City leaders to consider process to reduce number of advisory boards, improve their functionality

photo by: Mike Yoder

Lawrence City Hall, 6 E. Sixth St., Thursday, July 7, 2016

Lawrence city leaders will soon consider setting up a committee to study potential changes to the city’s many advisory boards and commissions, including a recommendation to significantly reduce their overall number.

The city has 45 boards, commissions, steering committees, governing boards or other related bodies, according to the city’s website. As part of its meeting Tuesday, the Lawrence City Commission will consider adopting a resolution to establish a committee to study and make recommendations regarding the structure for all boards and commissions and a reduction in their overall number.

The commission has previously discussed reducing the number of boards, and earlier this year expressed interest in considering ways to better align the city’s volunteer boards and commissions with the strategic plan the commission adopted in 2021. The plan includes five goal areas centered on arts and culture, strong and welcoming neighborhoods, safety and security, prosperity and economic security, and infrastructure and facilities.

City Manager Craig Owens provided some data about city boards and commissions and recommended several next steps as part of the commission’s meeting on Nov. 1. In a memo to the commission, Owens stated that in 2020 he asked the city clerk to conduct an estimate of the cost to provide support to all of the boards and commissions, including the City Commission itself. He said the conservative estimate at that time was $470,000 per year. He noted only eight of the city’s 45 boards and commissions are required and structured by state law, and that a 2021 study by University of Kansas researchers of local government boards and commissions in Kansas reports that for cities of 20,000 people or more the average number of boards and commissions is 16.

Based on the commission’s goals to improve the boards and align them with the strategic plan, Owens made the following nine recommendations regarding the committee and its work:

1. Establish by resolution a committee to develop options and/or a recommended structure for all boards and commissions.

2. The resolution should appoint a committee of five existing board or commission chairs, the city manager, city clerk, and city attorney.

3. A four-month timeframe to develop and deliver recommendations to the City Commission.

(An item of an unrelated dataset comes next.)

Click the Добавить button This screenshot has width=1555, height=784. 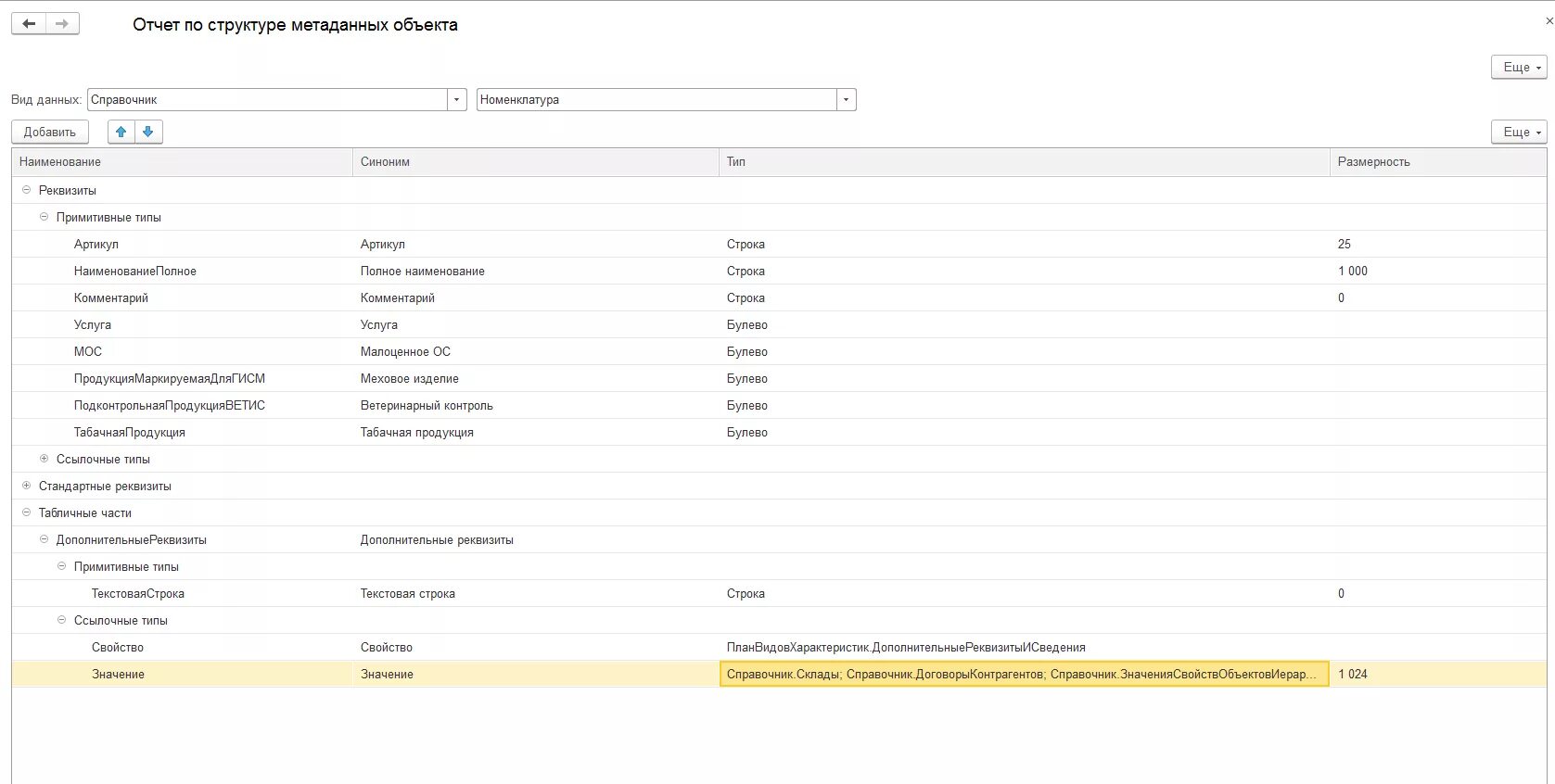(50, 132)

4. The committee should meet in compliance with the Kansas Open Meetings Act (KOMA) and provide an opportunity for one public hearing during the course of the development and before a recommendation is made to the City Commission.

5. The committee should limit the number of boards (not inclusive of component unit, joint city/county, and boards with appointees) to no more than 10 (currently 22).

6. The recommendations must maintain compliance with all statutory requirements.

7. The recommendations should outline a process of transition from the current boards and commissions to the new configuration.

8. The recommendations should include a code of conduct for all board and commission members.

9. The recommendations should include a procedure for how recommendations are made, how agendas are prepared, authority, responsibility for orientation, role, authority, duties, and responsibilities of staff.

The memo states there would be no direct fiscal impact to establishing the committee, but it was anticipated that 80 to 100 hours of staff time would be needed over the next four months in addition to volunteer time. As part of its meeting, the commission will consider adopting a resolution to establish the committee and incorporate Owens’ recommendations.

The Lawrence City Commission will convene at 5:45 p.m. Tuesday at City Hall, 6 E. Sixth St.